● **Text passage**:
“Rejecting Resolutions”  by Mark W. Harris

First Parish of Watertown  – January 2, 2011

Call to Worship – from Wendell Berry

Within the circles of our lives
We dance the circles of the years,
The circles of the seasons,
Within the circles of the years,
The cycles of the moon
Within the circles of the seasons,
The circles of our reasons
Within the cycles of the moon.

Again, again we come and go,
Changed, changing. Hands
Join, unjoin in love and fear,
Grief and joy, The circles turn,

Each giving into each, into all.
Only music keeps us here,
Each by all the others held.
In the hold of hands and eyes
We turn in pairs, that joining
Joining each to all again.

And then we turn aside, alone,
Out of the sunlight gone.

Into the darker circles of return.

Reading – from To Kill a Mockingbird by Harper Lee

Sermon –  “Rejecting Resolutions”

As most of you know this has been a week when children have been home from school because of Christmas vacation.  Andrea and I have tried to come up with activities that would keep the boys occupied once the excitement of the holiday began to dissipate.  Asher has been participating in a mentor program, and he was scheduled to meet up with his mentor on Tuesday at the YMCA in Chinatown.  We decided to make this a family trip where we would all spend a couple of hours at the Y, and then have lunch at a Chinese restaurant.  During the two hours at the Y, I spent a few minutes shooting baskets with Levi, but mostly sat, waited and read one of the many new books I had received for Christmas, while the others were lifting weights or rowing.  Finally, we began to walk to the restaurant.  During the walk the boys talked about how tired they were from their vigorous workout, and wondered why I hadn’t done more lifting or exercising.  I said I just wasn’t interested on this particular day.   Finally, Levi commented that I was more of an intellectual Dad, who liked to sit around and read books.  I momentarily felt bad because I have always been the Dad who played catch or went swimming and never shied away from physical activity.  Yet now I was avoiding it, like many former jocks. The truth is I hate lifting weights because it reminds me of football training from days gone by, but it is also true that during the last year I have been less willing to swim or shoot baskets because of some shoulder problems.  Nevertheless it felt like the perfect opportunity to make a New Year’s resolution and the timing was perfect as January 1st approached.  As my sixtieth birthday loomed, I could lose some weight, and get in better shape.  “I resolve to work out more at the gym.”  Or do I?

● **Exercise data**:

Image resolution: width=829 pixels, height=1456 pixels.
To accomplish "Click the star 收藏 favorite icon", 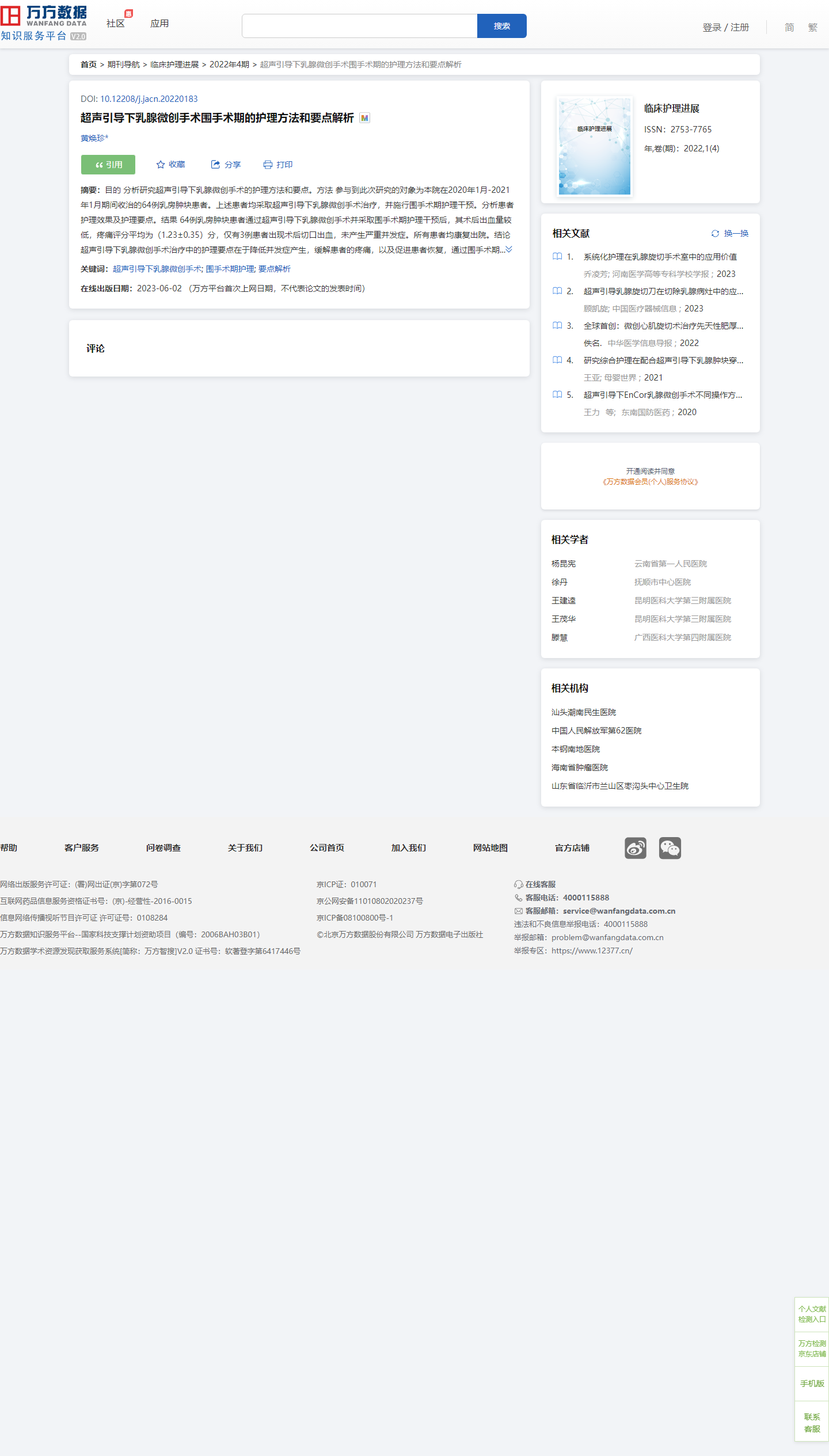I will [161, 165].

● **Tasks to carry out**:
a – Copy the sermon text between "Within the circles of our" and "of the moon.", inclusive.
b – Answer these questions from the sermon text:
(i) Which writer is the Call to Worship taken from?
(ii) Where was Asher scheduled to meet his mentor on Tuesday?
(iii) Which birthday does the speaker say was looming?
c – Continue the sermon text from its last sentence, "Or do I?"
The material comes from a different source than the sermon text.

● **Exercise responses**:
a –
Within the circles of our lives
We dance the circles of the years,
The circles of the seasons,
Within the circles of the years,
The cycles of the moon
Within the circles of the seasons,
The circles of our reasons
Within the cycles of the moon.

b –
(i) Wendell Berry
(ii) At the YMCA in Chinatown
(iii) The speaker's sixtieth birthday

c –
One problem here is that I am like Atticus Finch. You heard in the reading from To Kill a Mocking Bird, how Jem and Scout felt about their “old” Dad.  This has always been a dilemma for me, too.  I am much older than most of the other parents of my children’s classmates, and was deathly afraid when the boys were little that I would always be called grampa at the playground by unsuspecting parents, as I once was.   I am even older than Atticus’ fifty, but happily no one would describe me as feeble yet, as they do to him.  Yet like Atticus, I did get started late, and do not want anyone tackling me any more in football games.  It is also true that on the surface of things, I don’t do anything.  I don’t drive a truck or work in a garage, and lord knows, I cannot fix computers.  I can sit around and read books.  I do wear glasses, and I am afraid to admit, I don’t like hunting.  This subject actually came up with Levi, and I won his admiration briefly when I told him I once shot a gun, but I hated it, almost as much as I hate lifting weights, and so I was not the Dad who would take his son
hunting.   Could I somehow improve on being a manly failure?

In To Kill a Mockingbird, Miss Maudie lists several things about Attitcus that should make Scout proud of her old Dad, but even though Miss Maudie, says “there’s life in him yet,” Scout remains unconvinced.  Ministers frequently fall victim to this perception that we don’t “do” anything. Except, you know, sit around and read books. This perception that I don’t have a real job puts the pressure on when I am with the Greenwood clan who are mostly in the construction business.  A typical week in Maine for the boys might mean jacking up a cottage and rebuilding the foundation.  You can imagine that’s exactly what I have in mind when I am on vacation.  But wanting to be manly, I usually decide I better haul rocks.  I just carry fewer big ones, and leave those for Andrea’s cousin.  I am mostly kidding here, and generally do feel respected for the amount of work I do.  The problem may truly be that I am not respecting myself. This might be a concern for any of us if we plan on making New Year’s resolutions.  Do you accept who you are before you make this elaborate plan to somehow be different?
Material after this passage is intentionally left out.